[Saved data entries]
———

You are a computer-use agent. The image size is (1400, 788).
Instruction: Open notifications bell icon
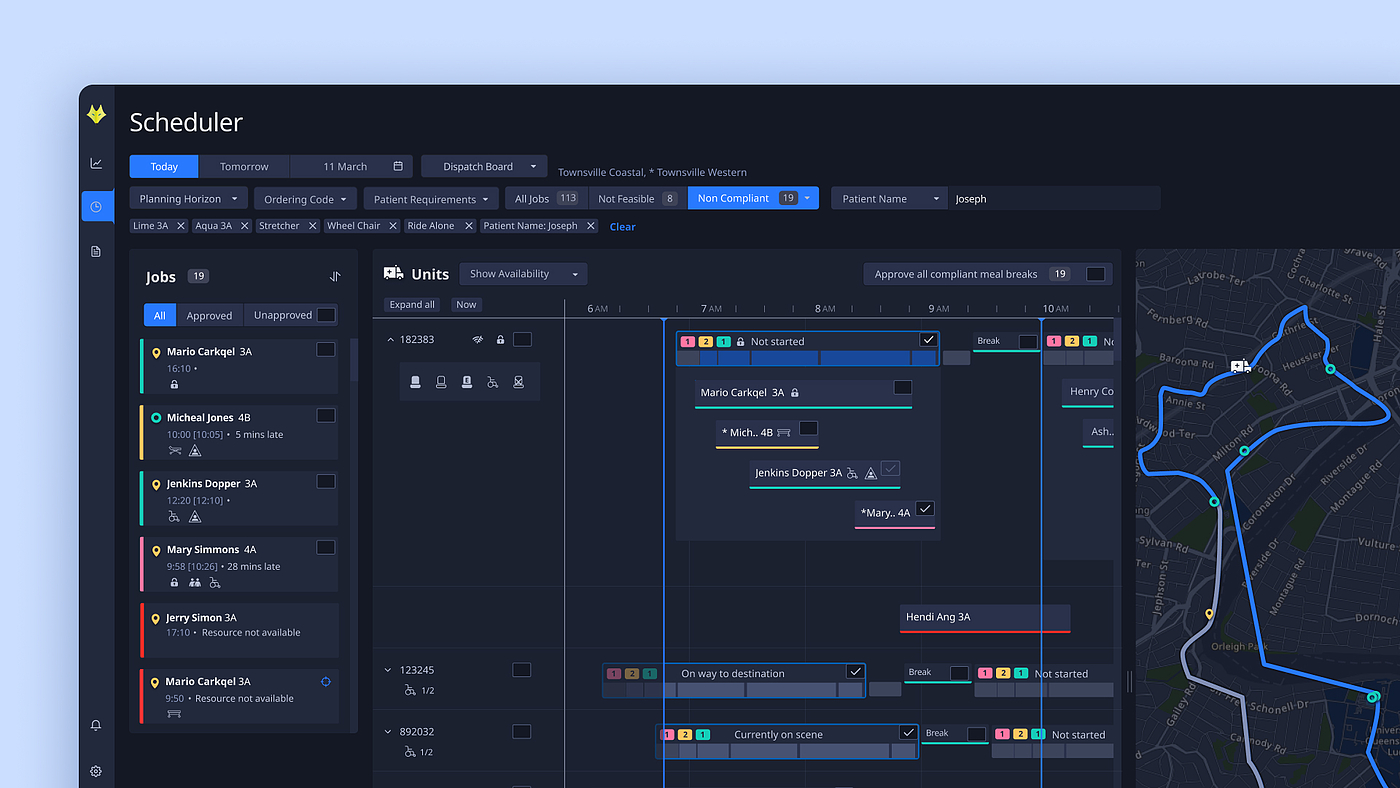point(96,725)
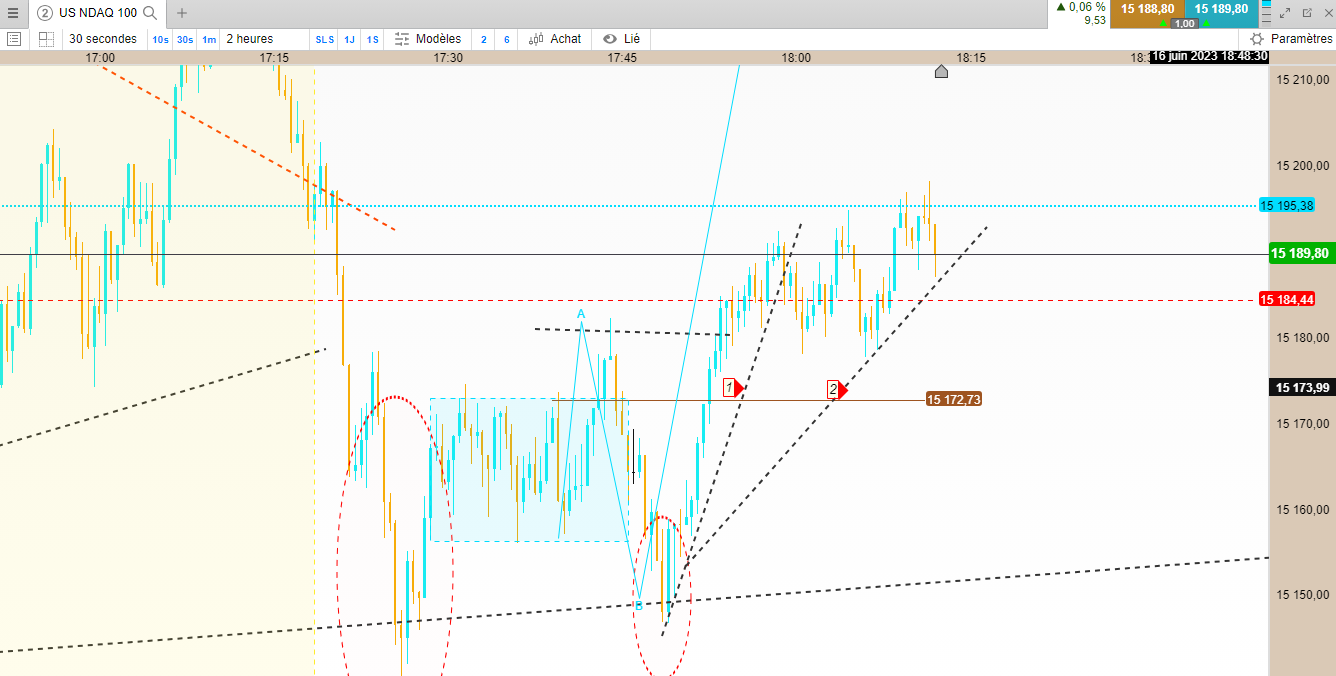Expand the Modèles templates menu
The image size is (1336, 676).
coord(428,39)
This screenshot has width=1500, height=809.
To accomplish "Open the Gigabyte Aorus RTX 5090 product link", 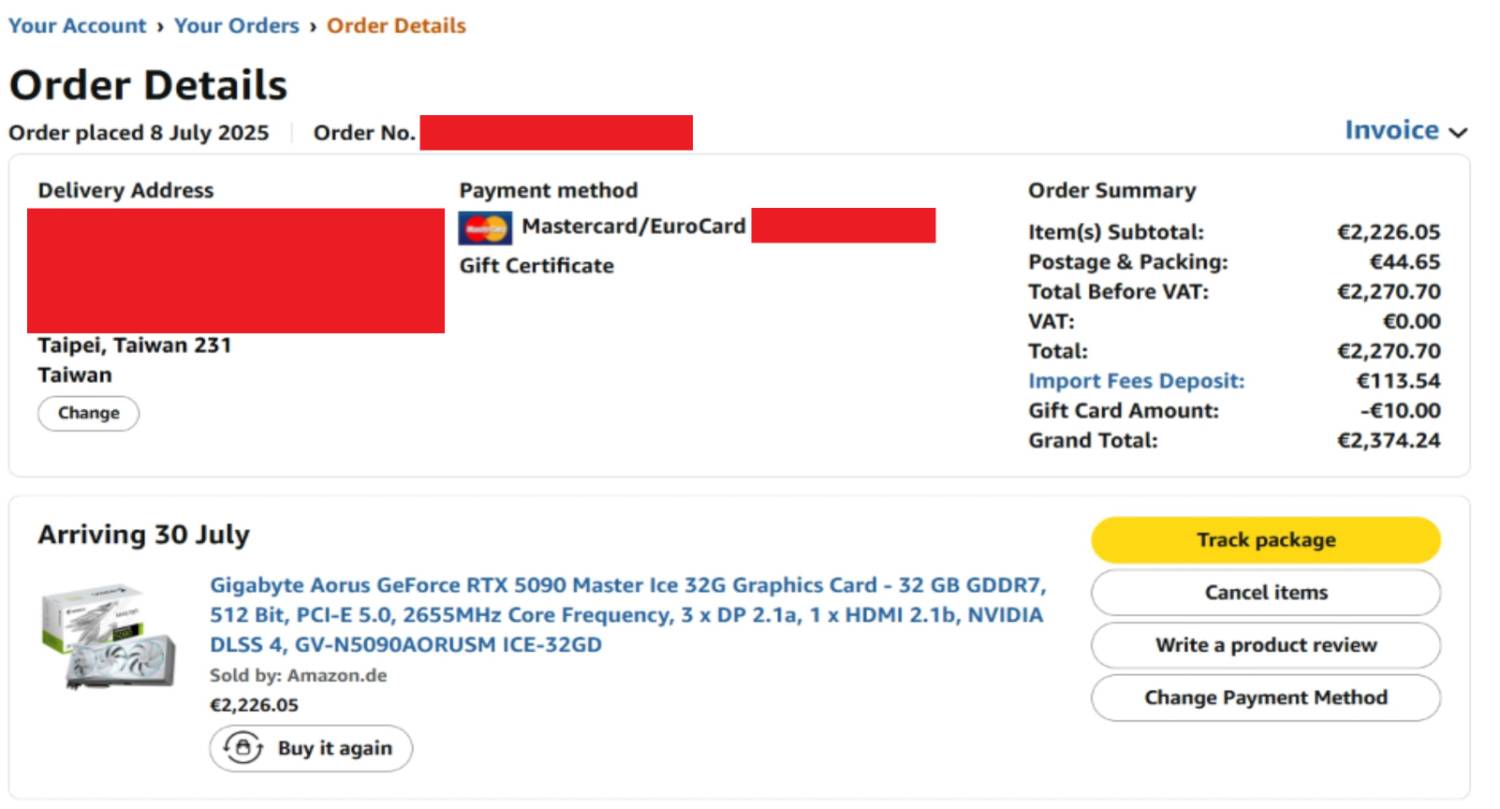I will pyautogui.click(x=628, y=614).
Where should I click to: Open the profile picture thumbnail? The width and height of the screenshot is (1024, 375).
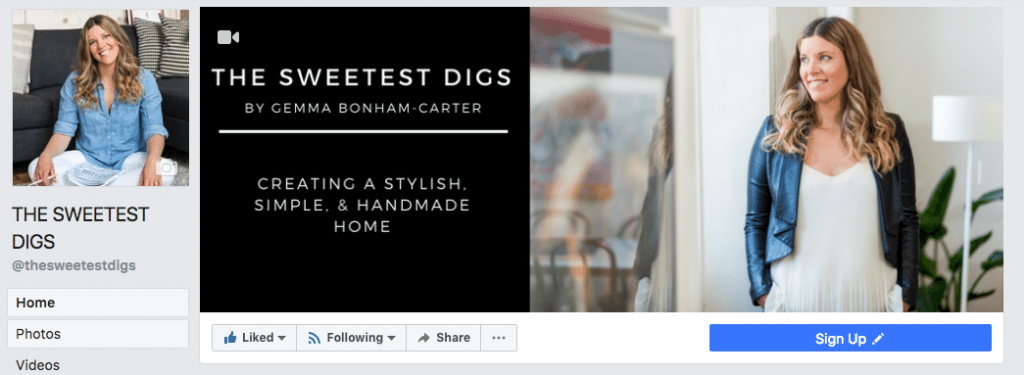point(101,97)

———

Please repeat the lines above from the line containing "Where should I" through the final line, both included, exactly as they stand and without pictures.

Where should I click to: Open the profile picture thumbnail? The width and height of the screenshot is (1024, 375).
point(101,97)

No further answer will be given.